Dataset records =
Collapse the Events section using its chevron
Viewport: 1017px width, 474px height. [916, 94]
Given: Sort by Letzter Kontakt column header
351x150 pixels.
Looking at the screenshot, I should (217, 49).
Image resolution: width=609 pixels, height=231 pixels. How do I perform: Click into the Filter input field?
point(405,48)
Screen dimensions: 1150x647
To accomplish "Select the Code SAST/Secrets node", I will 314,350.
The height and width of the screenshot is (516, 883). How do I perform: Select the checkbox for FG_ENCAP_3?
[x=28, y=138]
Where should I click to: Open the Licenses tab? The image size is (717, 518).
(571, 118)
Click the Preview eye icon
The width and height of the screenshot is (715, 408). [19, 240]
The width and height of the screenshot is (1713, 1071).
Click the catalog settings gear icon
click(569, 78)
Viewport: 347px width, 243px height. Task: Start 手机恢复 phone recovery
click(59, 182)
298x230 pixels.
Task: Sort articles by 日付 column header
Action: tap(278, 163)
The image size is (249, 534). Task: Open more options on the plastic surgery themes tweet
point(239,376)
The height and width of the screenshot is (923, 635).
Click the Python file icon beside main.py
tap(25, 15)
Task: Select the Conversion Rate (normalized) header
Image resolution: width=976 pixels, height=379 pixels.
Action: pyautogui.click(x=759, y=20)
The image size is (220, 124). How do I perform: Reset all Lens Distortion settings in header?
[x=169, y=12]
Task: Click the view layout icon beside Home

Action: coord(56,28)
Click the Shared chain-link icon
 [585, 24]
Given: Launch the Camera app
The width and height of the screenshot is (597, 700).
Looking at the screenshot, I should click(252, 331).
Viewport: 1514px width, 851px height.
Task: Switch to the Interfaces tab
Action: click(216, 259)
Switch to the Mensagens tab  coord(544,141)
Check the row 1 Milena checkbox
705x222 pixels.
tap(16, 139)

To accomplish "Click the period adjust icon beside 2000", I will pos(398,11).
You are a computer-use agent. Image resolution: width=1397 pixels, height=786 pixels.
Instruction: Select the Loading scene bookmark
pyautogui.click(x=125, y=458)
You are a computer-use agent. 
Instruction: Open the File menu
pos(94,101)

Do this =
From the data above, copy out verbatim every line from the one containing "Image resolution: width=609" to the one containing "Action: tap(278, 163)", including both of those lines.

Answer to this problem =
Image resolution: width=609 pixels, height=231 pixels. How do I perform: Click into the Filter input field?
point(405,48)
Screen dimensions: 1150x647
To accomplish "Select the Code SAST/Secrets node", I will 314,350.
The height and width of the screenshot is (516, 883). How do I perform: Select the checkbox for FG_ENCAP_3?
[x=28, y=138]
Where should I click to: Open the Licenses tab? The image size is (717, 518).
(571, 118)
Click the Preview eye icon
The width and height of the screenshot is (715, 408). [19, 240]
The width and height of the screenshot is (1713, 1071).
Click the catalog settings gear icon
click(569, 78)
Viewport: 347px width, 243px height. Task: Start 手机恢复 phone recovery
click(59, 182)
298x230 pixels.
Task: Sort articles by 日付 column header
Action: tap(278, 163)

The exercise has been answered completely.